Regarding the long list of those asking for money, County Administrator Neiman Young said he and his staff have not removed or censored anyone from the list before the Board reviews it. In other words, the decision to fund or not fund lies solely on the shoulders of the Board. I think this is a great policy because not only can the Board speak for, or against, a specific agency but they can also have the opportunity to research them to see which ones are more charitable or which ones have a better return on their investment.


In the end, the Board seemed to be in agreement that the County would only fund those agencies that it is required to with the exception of three Outside Agencies that are optionally funded; disAbility Resource Center, Fredericksburg Area Food Bank, and Thurman Brisben Homeless Shelter.


One final note about the Outside Agencies before moving on. For many of these agencies and groups, we have a Board member that sits on the Board of the agency that gets County funds. Essentially, this ensures King George County gets a seat at the table in not only making overall decisions to their mission but also keeping an eye on the financials of the agency. Even though each group has a different formula for determining how much each contributing county needs to pay into the group pot, we have representation and none of the amounts each group asks for should be a surprise.

While the Board stuck to a fiscally responsible path, the proverbial bad news came when Dr. Young presented his short list of funds that he wanted for County programs. Just like before, some of the programs are mandatory, like health insurance, the regional jail, and the Virginia Retirement System (VRS). His optional programs did generate some discussion. Dr. Young asked for a handful of new County employee positions to be funded and another handful of positions to be converted from Part-Time to Full-Time. Generally speaking, once the discussions were hashed out, everyone seemed to agree that they were necessary to help the County meet the existing and future work load. He also clarified that none of the positions were those being back-filled and they were all either new positions or an effort to retain existing staff.

The Board has also reviewed various County departments in the past, going through their budget line by line. Last year, the Community Development Department, the Smoot Library, and the Fire and Rescue Department were reviewed. This year, the Administration of the Board, General Properties, and Treasurer's Office will be reviewed at a future meeting.
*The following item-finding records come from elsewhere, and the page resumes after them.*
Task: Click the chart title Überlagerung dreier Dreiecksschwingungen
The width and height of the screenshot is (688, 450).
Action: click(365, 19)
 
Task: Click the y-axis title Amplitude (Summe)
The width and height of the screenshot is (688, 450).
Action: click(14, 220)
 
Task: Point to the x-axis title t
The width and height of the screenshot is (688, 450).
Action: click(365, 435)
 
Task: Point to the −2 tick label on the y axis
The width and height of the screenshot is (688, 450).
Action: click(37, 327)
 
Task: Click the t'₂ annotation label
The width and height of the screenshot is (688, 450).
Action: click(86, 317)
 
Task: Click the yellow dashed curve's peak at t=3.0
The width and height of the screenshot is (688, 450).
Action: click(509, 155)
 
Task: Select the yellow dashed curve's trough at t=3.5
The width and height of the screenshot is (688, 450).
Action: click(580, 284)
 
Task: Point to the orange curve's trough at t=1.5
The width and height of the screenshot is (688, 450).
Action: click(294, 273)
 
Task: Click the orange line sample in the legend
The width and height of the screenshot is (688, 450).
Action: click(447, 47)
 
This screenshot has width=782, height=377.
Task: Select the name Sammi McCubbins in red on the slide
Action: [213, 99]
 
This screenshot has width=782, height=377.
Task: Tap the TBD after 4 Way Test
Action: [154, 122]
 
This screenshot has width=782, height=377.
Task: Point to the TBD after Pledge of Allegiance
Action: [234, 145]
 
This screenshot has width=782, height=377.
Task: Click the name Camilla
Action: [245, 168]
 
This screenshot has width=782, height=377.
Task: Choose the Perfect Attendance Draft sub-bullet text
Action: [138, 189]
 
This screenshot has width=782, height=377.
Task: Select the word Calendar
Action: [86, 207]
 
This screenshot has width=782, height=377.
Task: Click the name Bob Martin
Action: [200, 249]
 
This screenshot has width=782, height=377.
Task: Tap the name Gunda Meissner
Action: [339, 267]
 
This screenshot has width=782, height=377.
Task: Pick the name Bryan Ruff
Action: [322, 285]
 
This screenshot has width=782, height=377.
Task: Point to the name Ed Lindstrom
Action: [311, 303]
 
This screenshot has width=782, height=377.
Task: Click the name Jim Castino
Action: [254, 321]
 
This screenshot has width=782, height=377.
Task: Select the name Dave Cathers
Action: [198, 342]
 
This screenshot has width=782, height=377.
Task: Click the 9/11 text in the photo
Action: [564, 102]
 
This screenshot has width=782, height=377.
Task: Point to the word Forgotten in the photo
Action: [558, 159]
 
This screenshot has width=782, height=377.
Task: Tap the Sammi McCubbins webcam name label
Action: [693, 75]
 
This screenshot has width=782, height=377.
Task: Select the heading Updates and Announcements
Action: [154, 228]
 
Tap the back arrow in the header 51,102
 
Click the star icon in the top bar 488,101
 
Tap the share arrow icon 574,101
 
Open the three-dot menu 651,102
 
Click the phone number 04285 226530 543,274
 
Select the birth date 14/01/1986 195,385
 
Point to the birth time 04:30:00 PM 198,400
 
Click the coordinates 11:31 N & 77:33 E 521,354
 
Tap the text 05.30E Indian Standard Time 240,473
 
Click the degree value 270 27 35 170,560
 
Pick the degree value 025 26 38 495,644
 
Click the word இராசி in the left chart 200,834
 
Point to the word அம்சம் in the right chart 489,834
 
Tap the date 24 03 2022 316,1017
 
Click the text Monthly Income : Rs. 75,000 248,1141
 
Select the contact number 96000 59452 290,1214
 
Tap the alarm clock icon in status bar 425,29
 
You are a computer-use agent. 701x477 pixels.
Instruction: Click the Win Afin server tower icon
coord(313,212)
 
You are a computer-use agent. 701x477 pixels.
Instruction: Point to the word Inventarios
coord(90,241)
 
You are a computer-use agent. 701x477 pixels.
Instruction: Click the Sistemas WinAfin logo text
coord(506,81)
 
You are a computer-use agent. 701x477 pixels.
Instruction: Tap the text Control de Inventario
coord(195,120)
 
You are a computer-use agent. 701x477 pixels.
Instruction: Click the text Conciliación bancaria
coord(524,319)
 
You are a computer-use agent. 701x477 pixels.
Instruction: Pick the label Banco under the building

We closed with another short presentation by Ryan Gandy, Director of Economic Development and Tourism. As with the past meeting, we reviewed the County's Mission Statement and took another look at the proposed Vision Statement. In the end, it was decided to go with "A vibrant and connected community that fosters diverse economic development with a visionary growth while honoring its rural landscape." I know it seems like just a bunch of fancy words on paper but it will be the guiding words behind the Board and the County as we move into the future.

In the end, it was yet another well-spent portion of my time. I learned a lot about how the County spends money and what it spends it on. Our next meeting will be on February 28, 2018 at 6:30pm in the Board Room and we'll hear from Davenport as well as hear more about potential equalization.